In case there is something wrong with the chatbot UI, I send an API request to the model
curl -X POST http://localhost:8080/v1/chat/completions \
-H 'accept:application/json' \
-H 'Content-Type: application/json' \
-d '{"messages":[{"role":"system", "content": "You are a helpful assistant."}, {"role":"user", "content": "Plan me a two day trip in Paris"}], "model":"glm-4-9b-chat"}'
curl: (52) Empty reply from server
The log is as follows:
[2024-07-11 09:59:04.506] [info] [WASI-NN] llama.cpp: llama_new_context_with_model: CUDA_Host output buffer size = 0.58 MiB
[2024-07-11 09:59:04.518] [info] [WASI-NN] llama.cpp: llama_new_context_with_model: CUDA0 compute buffer size = 304.00 MiB
[2024-07-11 09:59:04.518] [info] [WASI-NN] llama.cpp: llama_new_context_with_model: CUDA_Host compute buffer size = 12.01 MiB
[2024-07-11 09:59:04.518] [info] [WASI-NN] llama.cpp: llama_new_context_with_model: graph nodes = 1606
[2024-07-11 09:59:04.518] [info] [WASI-NN] llama.cpp: llama_new_context_with_model: graph splits = 2
[2024-07-11 09:59:04.743] [error] [WASI-NN] llama.cpp: CUDA error: an illegal memory access was encountered
[2024-07-11 09:59:04.743] [error] [WASI-NN] llama.cpp: current device: 0, in function launch_mul_mat_q at /__w/wasi-nn-ggml-plugin/wasi-nn-ggml-plugin/build/_deps/llama-src/ggml/src/ggml-cuda/template-instances/../mmq.cuh:2602
[2024-07-11 09:59:04.743] [error] [WASI-NN] llama.cpp: cudaFuncSetAttribute(mul_mat_q<type, mmq_x, 8, false>, cudaFuncAttributeMaxDynamicSharedMemorySize, shmem)
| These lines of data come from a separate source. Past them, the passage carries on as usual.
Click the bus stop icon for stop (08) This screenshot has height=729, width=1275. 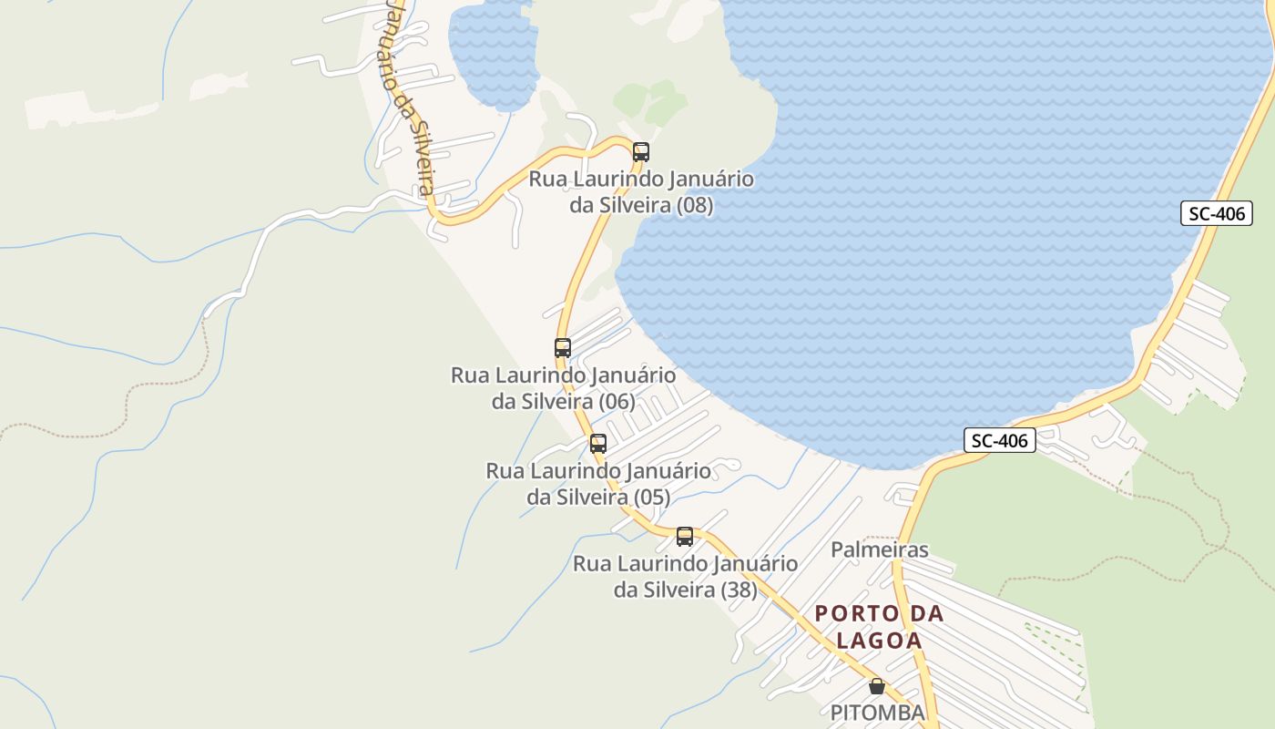[641, 152]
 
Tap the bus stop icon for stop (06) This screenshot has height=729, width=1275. [563, 348]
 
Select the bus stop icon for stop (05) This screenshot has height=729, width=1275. [598, 444]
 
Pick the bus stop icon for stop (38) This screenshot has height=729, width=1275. [685, 537]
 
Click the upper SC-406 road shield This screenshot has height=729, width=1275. [1217, 214]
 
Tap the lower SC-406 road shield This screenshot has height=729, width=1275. [999, 441]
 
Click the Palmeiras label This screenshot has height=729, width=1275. [879, 549]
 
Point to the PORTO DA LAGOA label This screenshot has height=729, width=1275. [879, 626]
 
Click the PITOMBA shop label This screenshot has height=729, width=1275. [877, 713]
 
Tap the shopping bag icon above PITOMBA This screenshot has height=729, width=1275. [877, 686]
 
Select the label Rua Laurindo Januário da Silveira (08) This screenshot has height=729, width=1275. [641, 191]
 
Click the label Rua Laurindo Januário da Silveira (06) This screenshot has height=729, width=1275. [563, 387]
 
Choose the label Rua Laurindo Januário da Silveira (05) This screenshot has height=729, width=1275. [598, 484]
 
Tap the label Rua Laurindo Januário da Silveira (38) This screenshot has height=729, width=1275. [685, 577]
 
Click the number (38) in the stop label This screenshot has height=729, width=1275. [739, 590]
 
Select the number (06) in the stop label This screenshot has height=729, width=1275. [617, 401]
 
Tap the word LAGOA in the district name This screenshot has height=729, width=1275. [879, 641]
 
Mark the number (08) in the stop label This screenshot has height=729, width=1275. [695, 205]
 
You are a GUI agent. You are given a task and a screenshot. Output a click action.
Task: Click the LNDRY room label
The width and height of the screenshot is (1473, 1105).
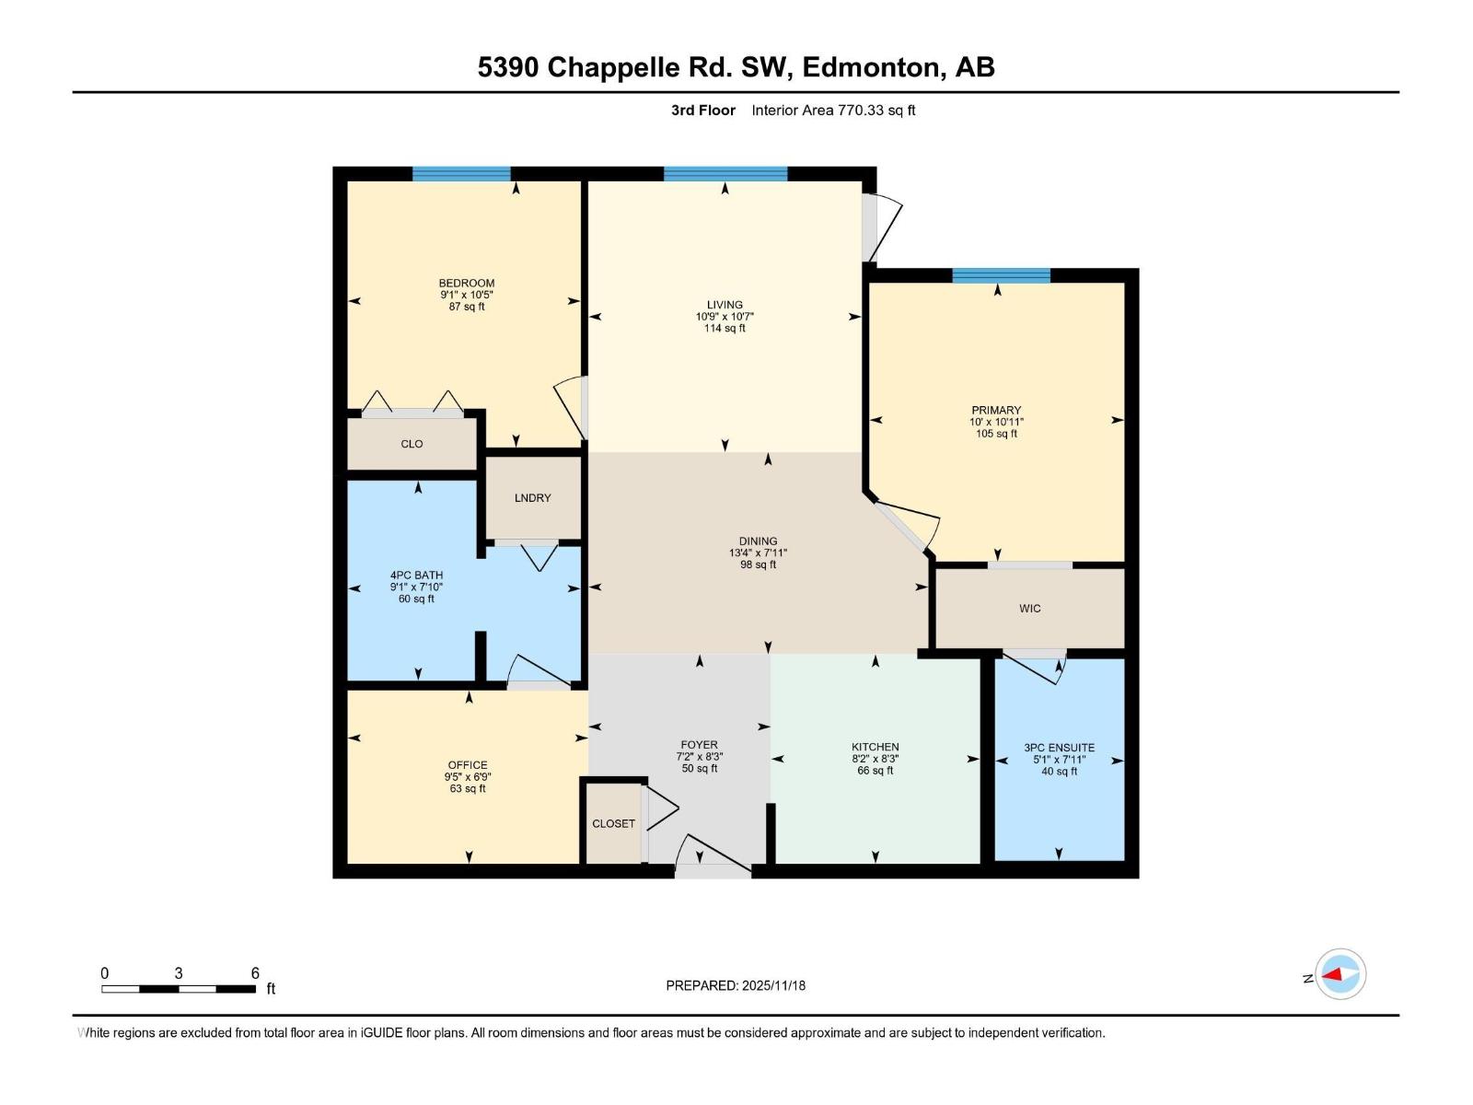[532, 498]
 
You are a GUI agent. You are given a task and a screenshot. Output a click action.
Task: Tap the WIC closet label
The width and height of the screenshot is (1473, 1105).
[1029, 609]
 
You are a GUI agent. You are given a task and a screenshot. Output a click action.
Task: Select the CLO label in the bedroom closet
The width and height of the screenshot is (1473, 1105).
[412, 444]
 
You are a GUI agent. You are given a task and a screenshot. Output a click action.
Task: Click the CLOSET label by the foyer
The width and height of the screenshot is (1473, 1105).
[613, 824]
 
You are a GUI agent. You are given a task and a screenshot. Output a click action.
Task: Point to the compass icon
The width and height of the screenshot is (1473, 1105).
[1340, 974]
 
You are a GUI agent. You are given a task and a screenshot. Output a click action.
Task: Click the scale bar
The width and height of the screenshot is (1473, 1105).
[179, 989]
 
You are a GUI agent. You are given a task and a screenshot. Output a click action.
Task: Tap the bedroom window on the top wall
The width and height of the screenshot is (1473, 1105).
[461, 174]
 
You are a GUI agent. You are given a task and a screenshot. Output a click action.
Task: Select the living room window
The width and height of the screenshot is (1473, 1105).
[725, 174]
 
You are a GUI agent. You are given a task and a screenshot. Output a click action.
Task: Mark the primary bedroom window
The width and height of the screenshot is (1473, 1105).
[1001, 275]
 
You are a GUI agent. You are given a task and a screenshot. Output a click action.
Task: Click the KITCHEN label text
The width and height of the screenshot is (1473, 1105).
[875, 747]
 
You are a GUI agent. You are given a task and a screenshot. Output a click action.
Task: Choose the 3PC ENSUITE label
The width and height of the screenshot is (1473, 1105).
[1059, 748]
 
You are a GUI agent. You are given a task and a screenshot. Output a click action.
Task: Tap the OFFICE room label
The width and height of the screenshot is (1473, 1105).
[468, 765]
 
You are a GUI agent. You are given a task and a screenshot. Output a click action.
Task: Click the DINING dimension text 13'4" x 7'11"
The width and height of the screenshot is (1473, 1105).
[758, 553]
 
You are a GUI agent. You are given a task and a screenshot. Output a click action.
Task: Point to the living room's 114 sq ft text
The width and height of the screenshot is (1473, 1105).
[725, 329]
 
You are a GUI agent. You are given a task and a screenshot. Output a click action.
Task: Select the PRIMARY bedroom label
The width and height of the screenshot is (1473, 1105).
[996, 411]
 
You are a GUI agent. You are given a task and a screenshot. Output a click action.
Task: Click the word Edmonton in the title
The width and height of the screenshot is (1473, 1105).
[873, 67]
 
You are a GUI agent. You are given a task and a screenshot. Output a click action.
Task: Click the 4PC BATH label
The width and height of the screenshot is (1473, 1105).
[416, 576]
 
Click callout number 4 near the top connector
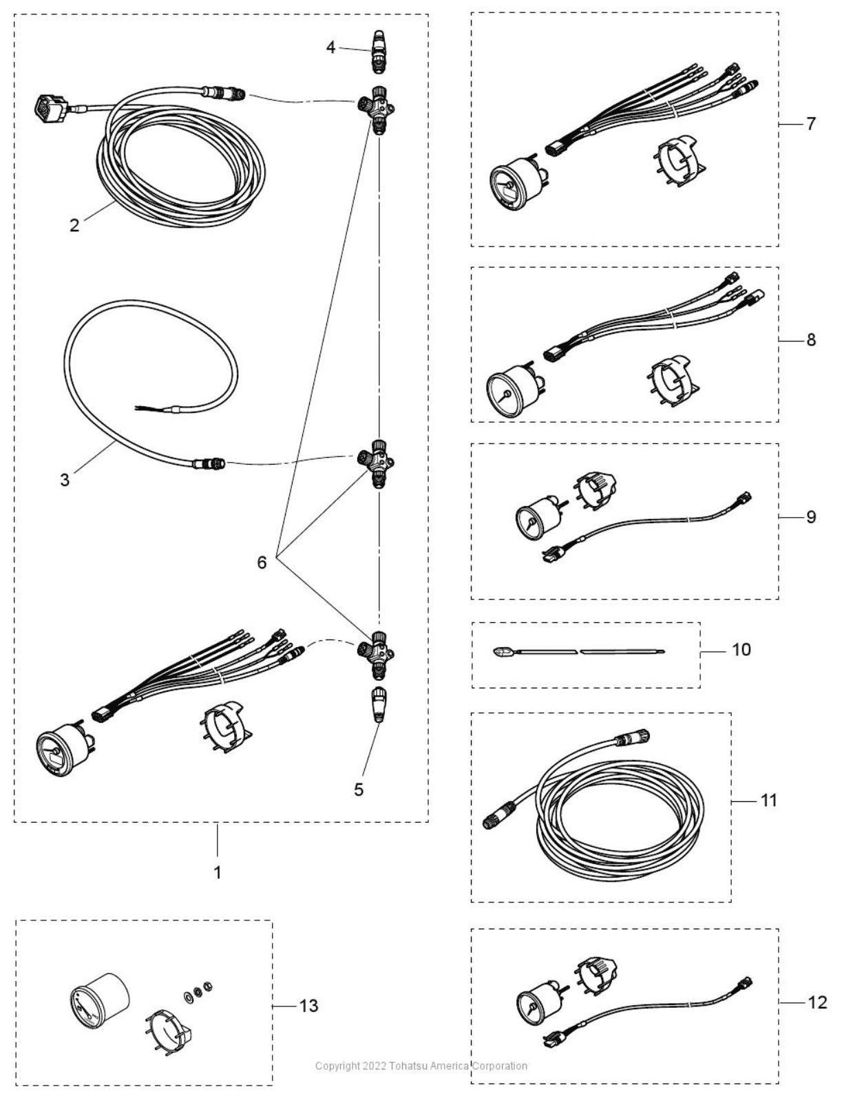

GGML_ASSERT: /__w/wasi-nn-ggml-plugin/wasi-nn-ggml-plugin/build/_deps/llama-src/ggml/src/ggml-cuda.cu:101: !"CUDA error"
Aborted (core dumped)
A cuda error was triggered. It seems like a memory issue. @hydai Could you please help with the issue? Thanks!
Is this model supported by llama.cpp?
Yes.
Could you please try llama.cpp with CUDA enabled to run this model? Since this is an internal error in the llama.cpp CUDA backend, I would like to know if this is an upstream issue.